• **Provided passage**
········

FUCKING NINTENDO, stop it, ya suppose to wait 1.5 years till the next hand held


----------



## Bianca (Mar 23, 2010)

I got the impression this isn't a "Next Gen" release, per se. Isn't it just another intermediary gimmick like the DSi?


----------



## TwilightV (Mar 23, 2010)

Crysix Corps said:


> FUCKING NINTENDO, stop it, ya suppose to wait 1.5 years till the next hand held



That's probably how long it'll take to be released...


----------



## Taralack (Mar 23, 2010)

> Pokemon Gen 5 confirmed to have 3DS exclusive features.


I'll reserve judgement till I see how they pull it off.


----------



## Ibuuyk (Mar 23, 2010)

inb4fail


----------



## Captain Spyro (Mar 23, 2010)

········

• **Supplied data**
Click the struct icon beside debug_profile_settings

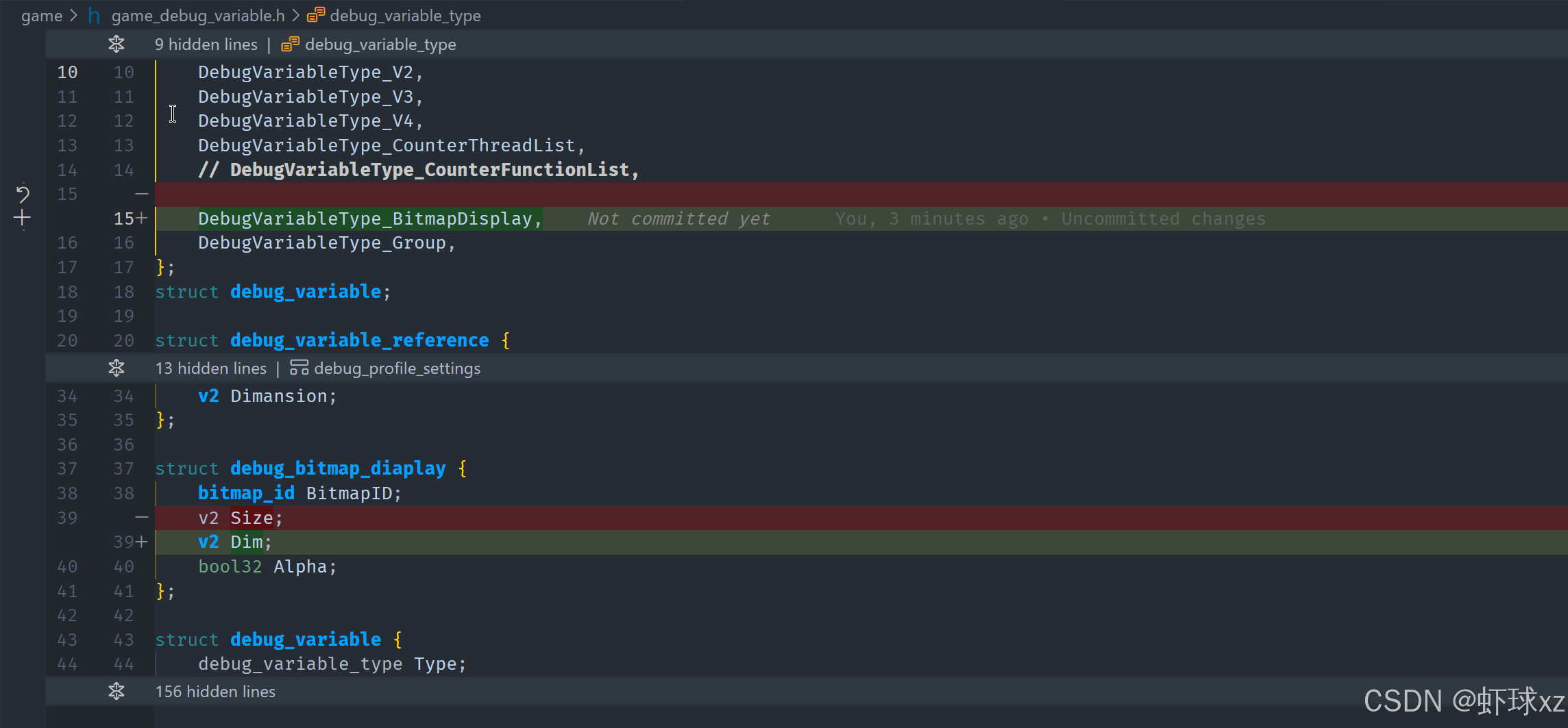point(299,368)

········

• **To do**
A: Answer these questions from the forum thread, one line each:
(i) How long does the first post say Nintendo was supposed to wait before the next handheld?
(ii) Which earlier device does Bianca compare the release to?
(iii) Which Pokemon generation does Taralack's quoted line say is confirmed to have 3DS exclusive features?
B: Reproduce word for word the part of the forum thread between "That's probably how" and "pull it off.", inclusive.

• **Results by task**
A:
(i) 1.5 years
(ii) The DSi
(iii) Gen 5

B:
That's probably how long it'll take to be released...


----------



## Taralack (Mar 23, 2010)

> Pokemon Gen 5 confirmed to have 3DS exclusive features.


I'll reserve judgement till I see how they pull it off.